その思想は日本に限らず、東洋の稲作地域に広く伝承されています。
今、日本では少子化傾向が大きな問題であります。順送り、などといって、子が親の面倒を見、その子が親になれば、またその子供が世話する、ということは至極当然でありましたが、こうしたことは、親の能力に応じて、子沢山が自然の成り行きでした。
それには夫婦が健康であることです。殊に以前から妻の壮健が重要視されて来ました。東洋医学も決して例外ではありません。
草根木皮を煎じたり、丸薬にし、あるいは粉薬として服用する漢方療法や、鍼・灸・按摩といった物理療法など、婦人科としての治療法の資料は実に豊富で、漢代から今日まで、中国はもとより、朝鮮、日本に至るまで、時代と共にいろいろの新しい発見と発展を遂げて来ました。

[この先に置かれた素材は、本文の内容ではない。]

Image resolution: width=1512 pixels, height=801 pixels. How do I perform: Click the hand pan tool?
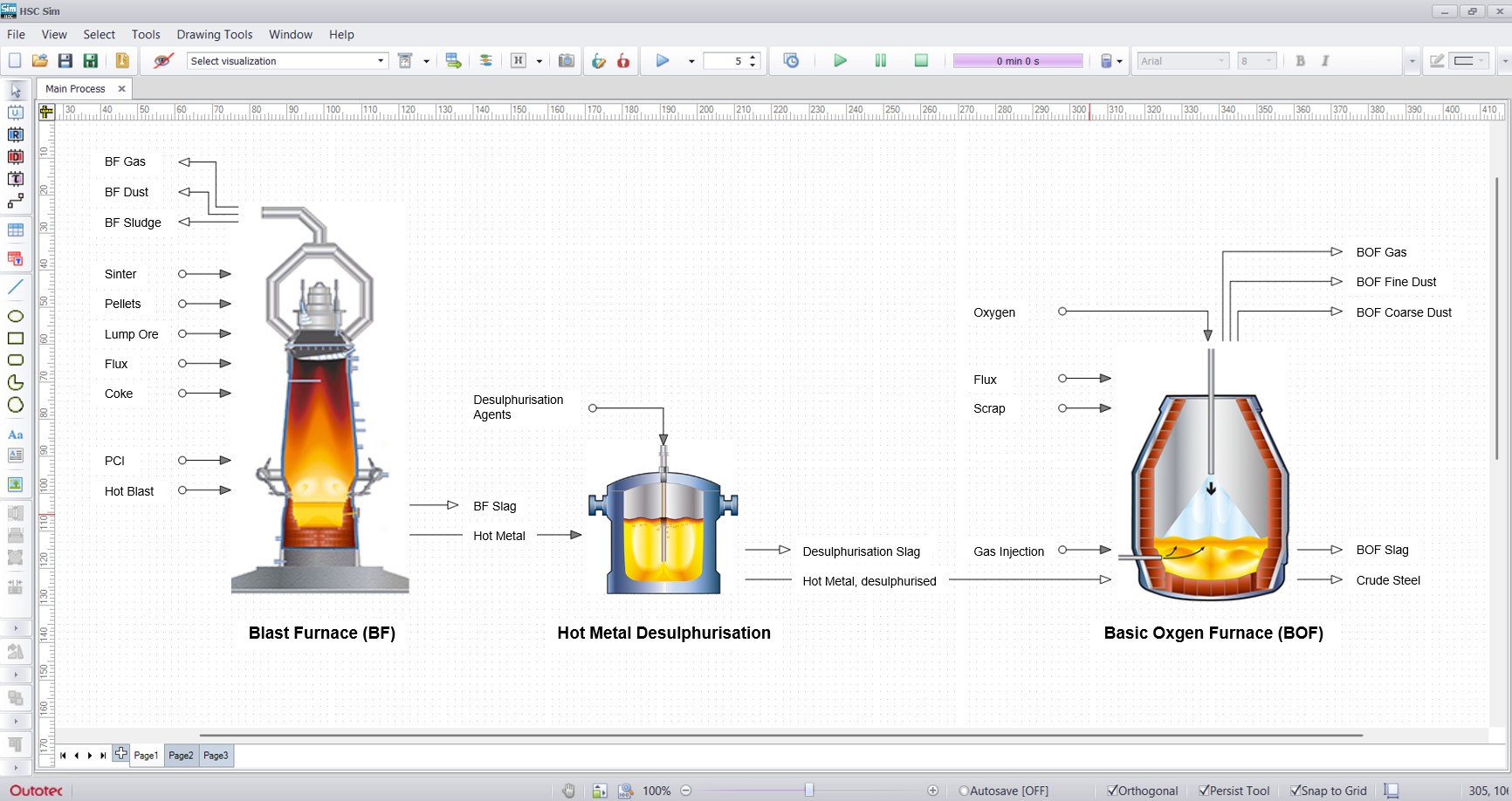click(x=569, y=791)
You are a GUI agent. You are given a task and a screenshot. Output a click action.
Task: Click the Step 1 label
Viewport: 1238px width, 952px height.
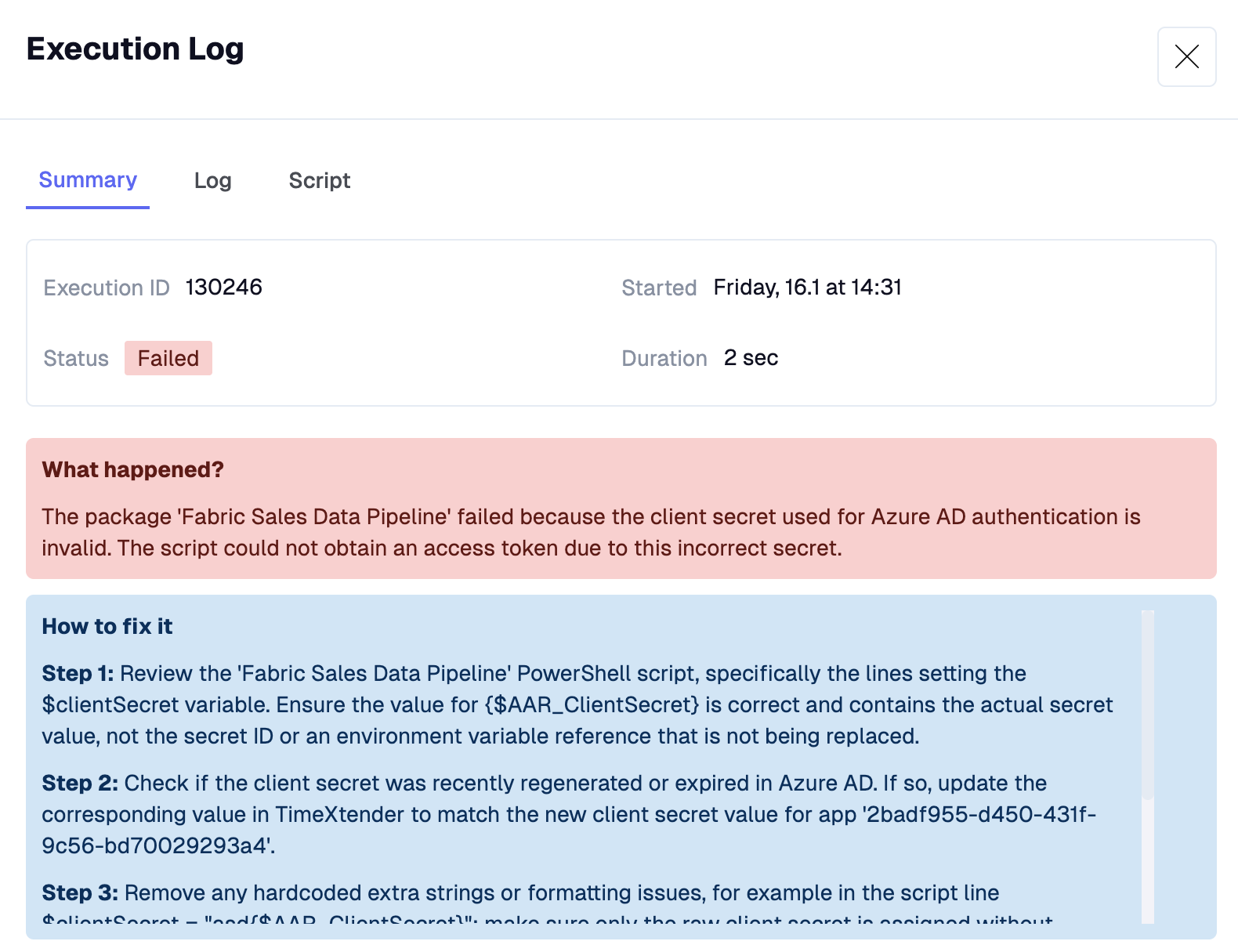pos(78,673)
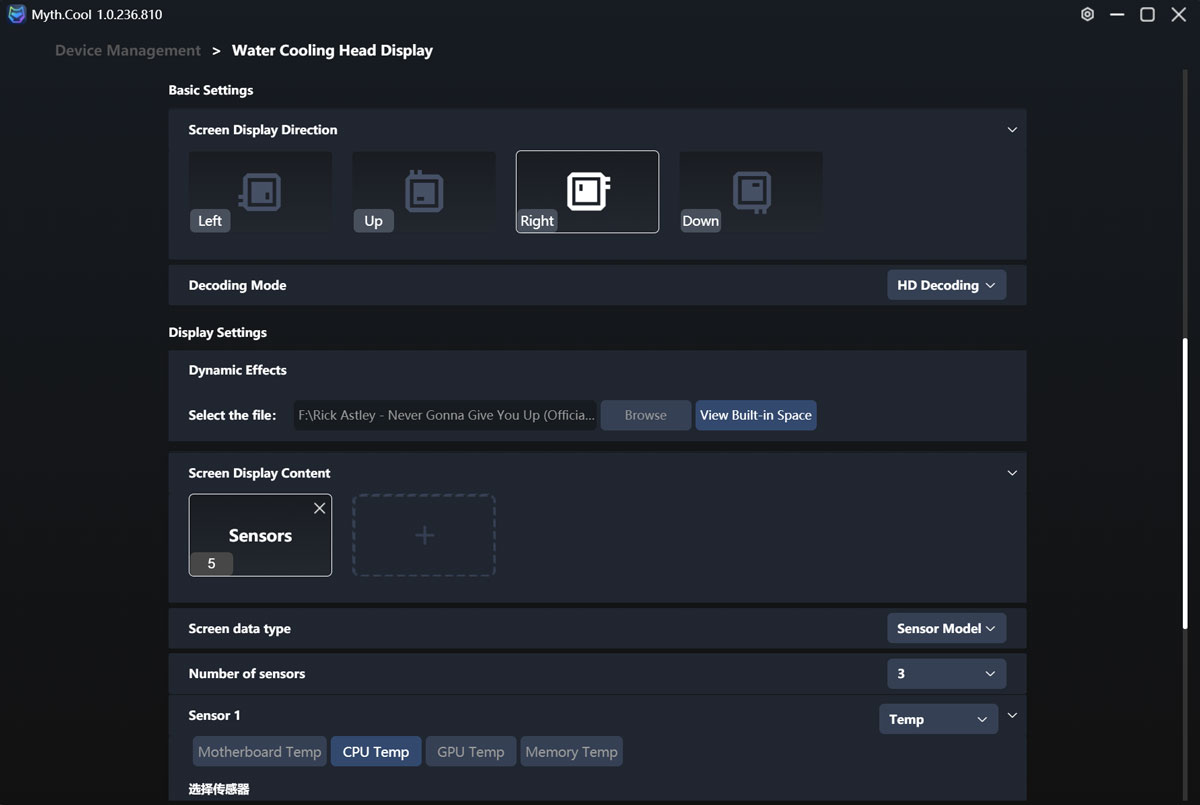1200x805 pixels.
Task: Click View Built-in Space button
Action: pyautogui.click(x=756, y=415)
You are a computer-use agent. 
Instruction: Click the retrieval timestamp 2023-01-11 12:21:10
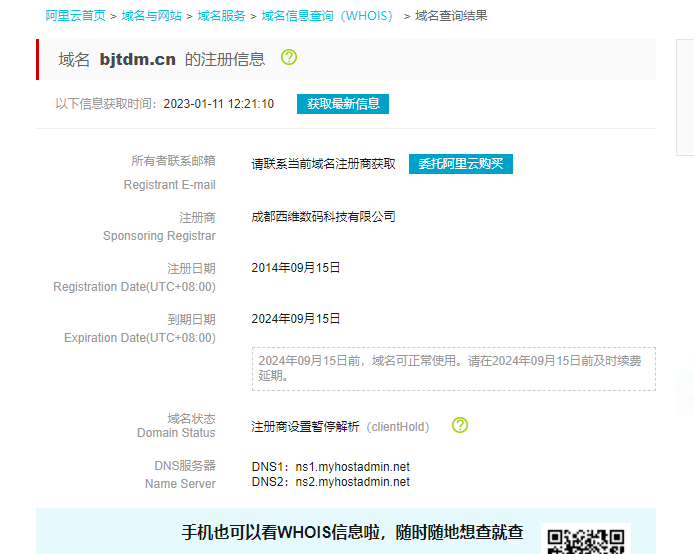(218, 104)
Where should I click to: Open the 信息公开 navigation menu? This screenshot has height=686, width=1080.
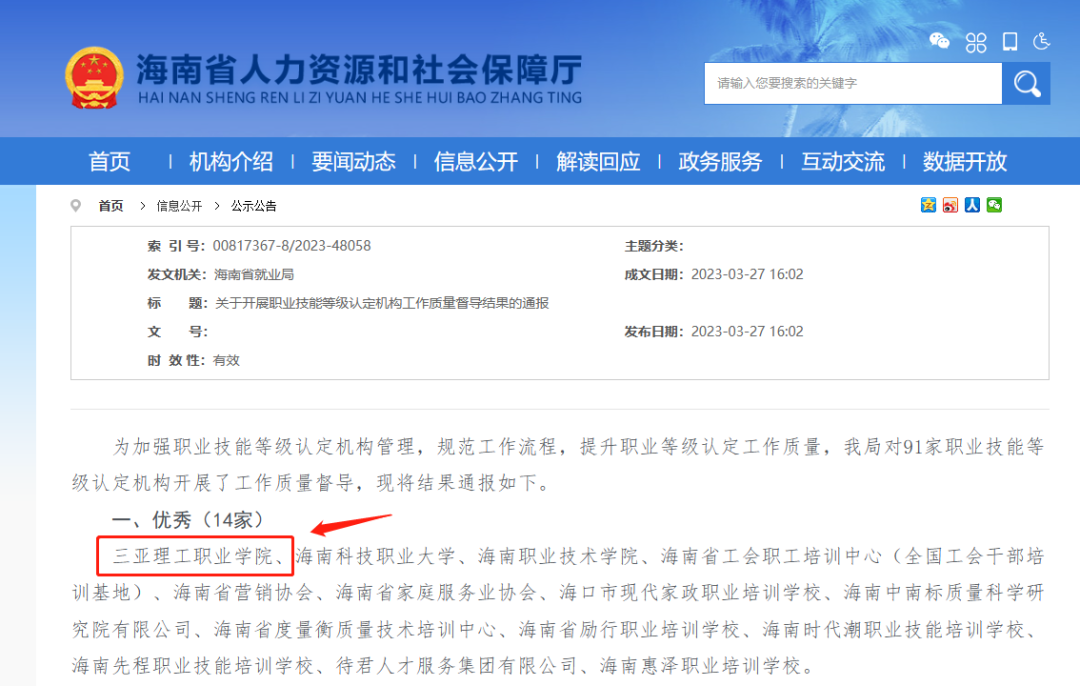pyautogui.click(x=477, y=161)
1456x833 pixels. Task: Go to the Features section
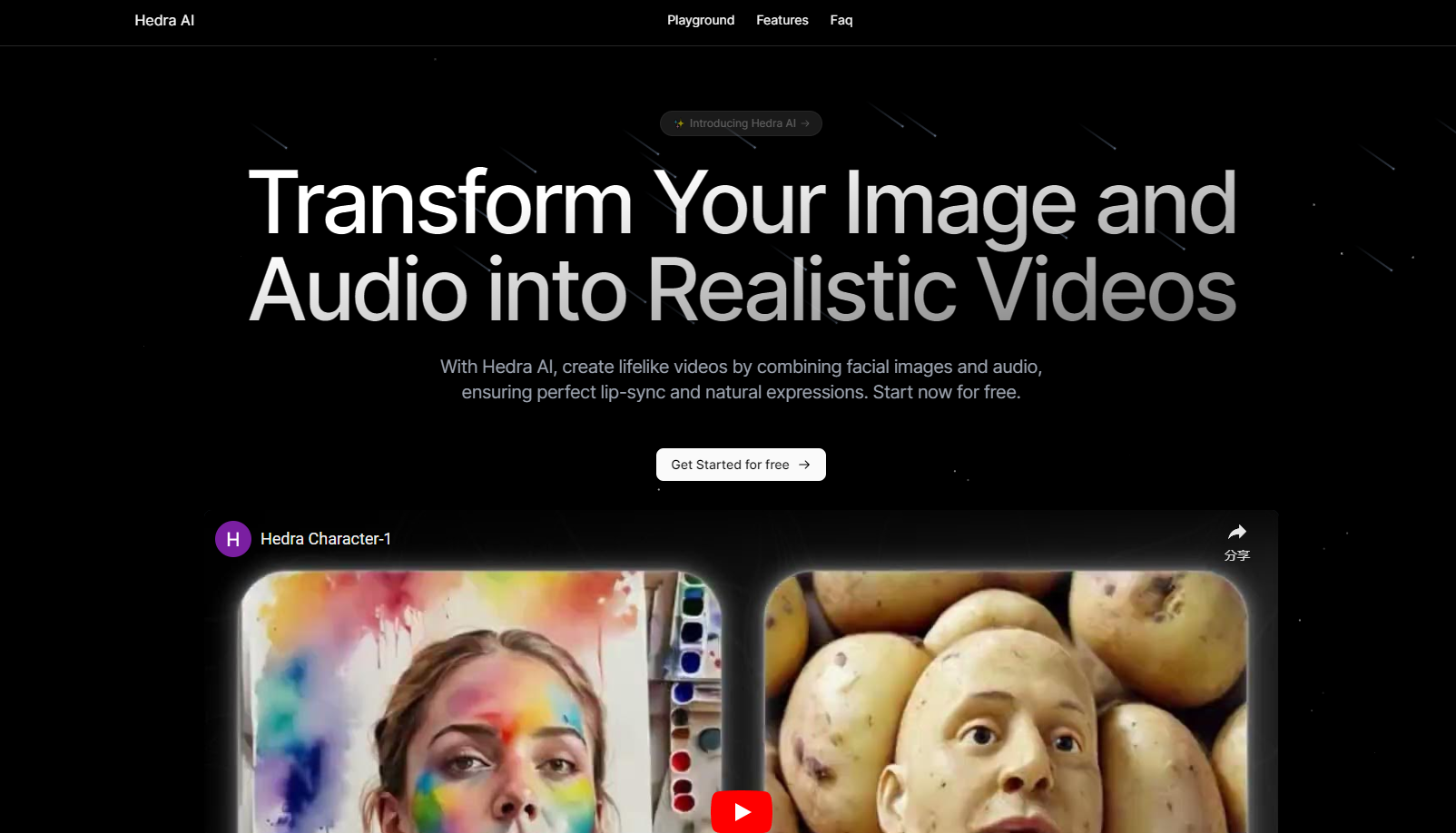click(x=782, y=21)
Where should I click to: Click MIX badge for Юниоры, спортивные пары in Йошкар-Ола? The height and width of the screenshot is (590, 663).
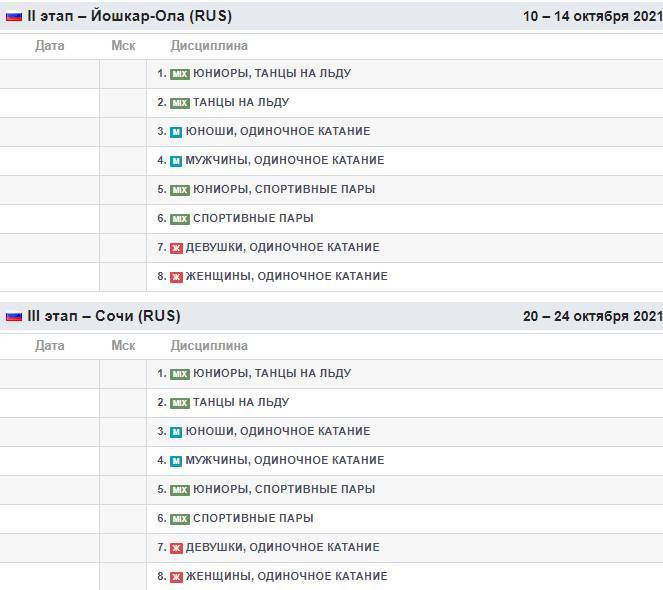[x=180, y=190]
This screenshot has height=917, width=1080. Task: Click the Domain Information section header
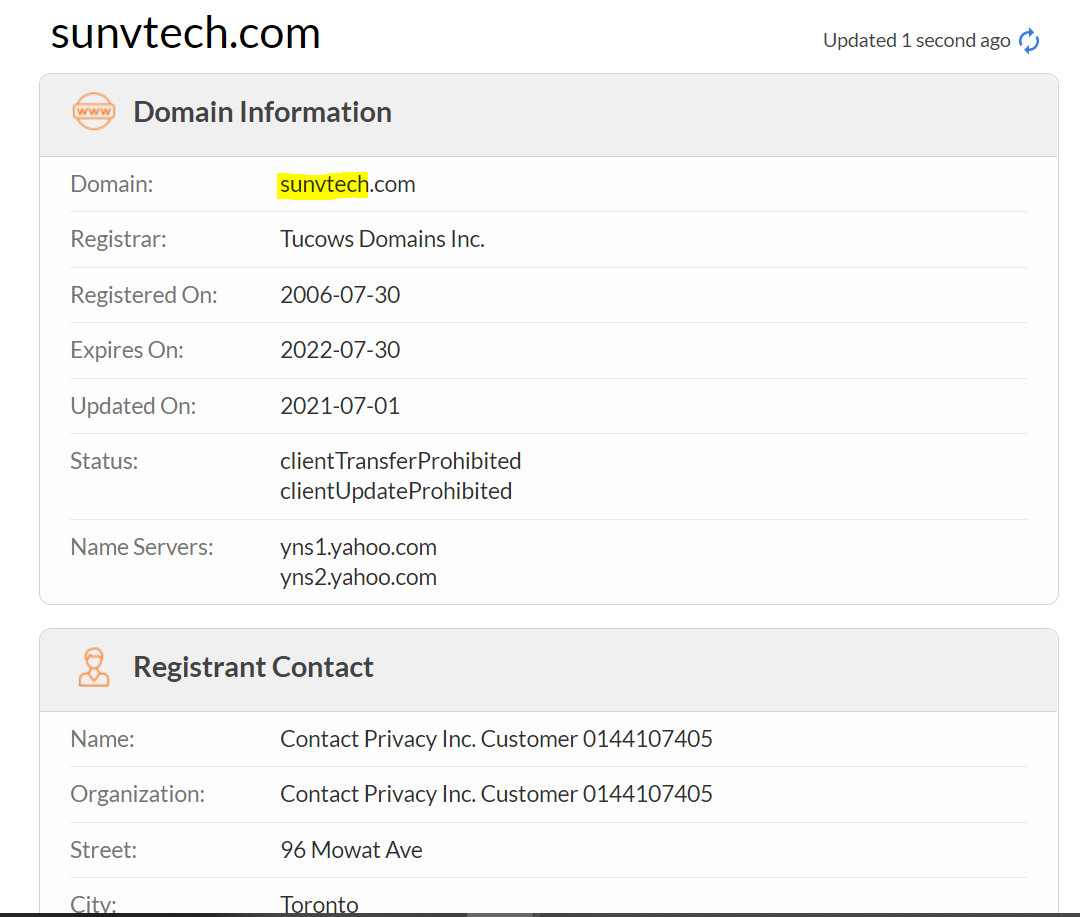click(262, 111)
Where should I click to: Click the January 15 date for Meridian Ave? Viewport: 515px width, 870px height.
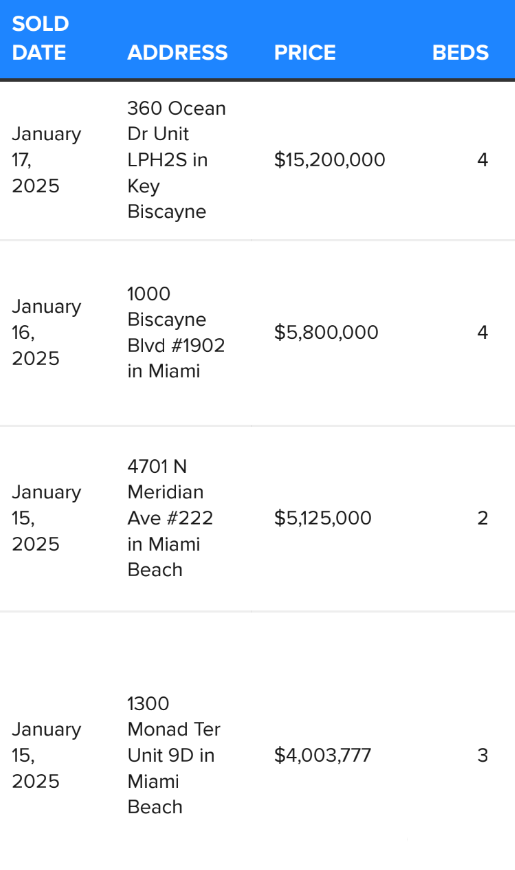pos(47,518)
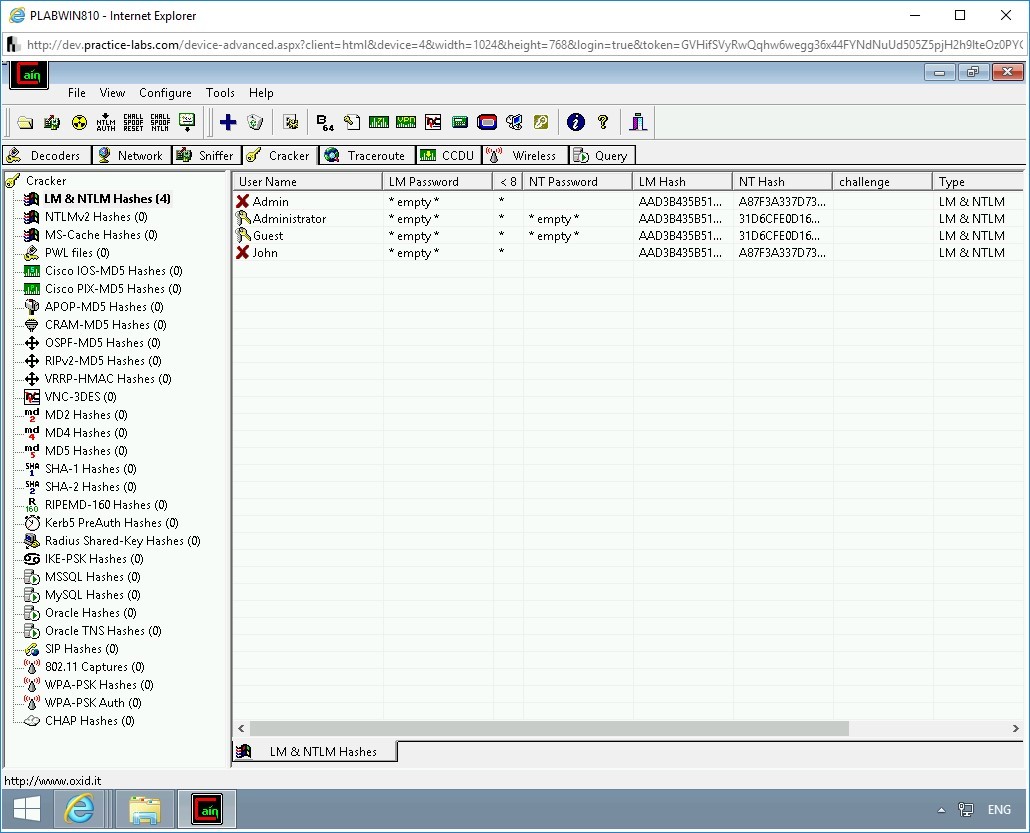The width and height of the screenshot is (1030, 833).
Task: Open the Base64 password decoder
Action: coord(323,122)
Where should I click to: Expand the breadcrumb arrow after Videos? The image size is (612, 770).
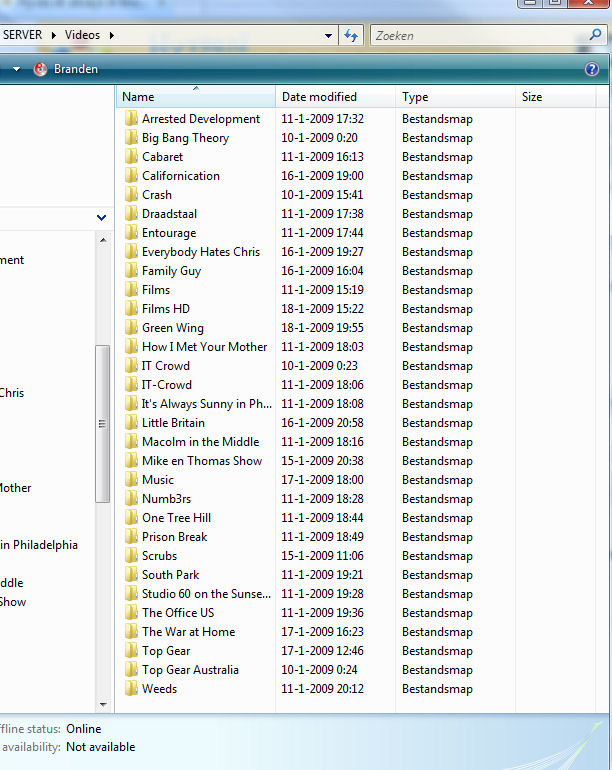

「帰来(キライ)」というツボがあります。古くは「歸來」と書き表しました。この「歸」という字の意味を調べてみますと『説文解字』という漢字成立などを論じた古い書物には「女の嫁するなり」などと記されています。古い中国では一旦、生家を離れて嫁しづけば、父母の安否を問うための帰郷以外に決して故郷に足を向けることはなかったといわれています。
お嫁に行くことを歸(とつ)ぐと読みます。
ところが縁組し妻夫(めおと)となって三年を経過しても子宝に恵まれないと、嫁は離縁を余儀無くされてしまい、実家に戻って肩身の狭い思いで暮らすことになります。
そこで先程の帰来ツボの登場です。
「帰来穴(ツボ)」は下腹部にあります。その効能は、生理不順、生理痛、子宮内膜炎、子宮下垂、子宮脱、冷え性。睾丸炎、インポテンツ。陰部掻痒、鼡径ヘルニア。中でも不妊症に特効のツボなのです。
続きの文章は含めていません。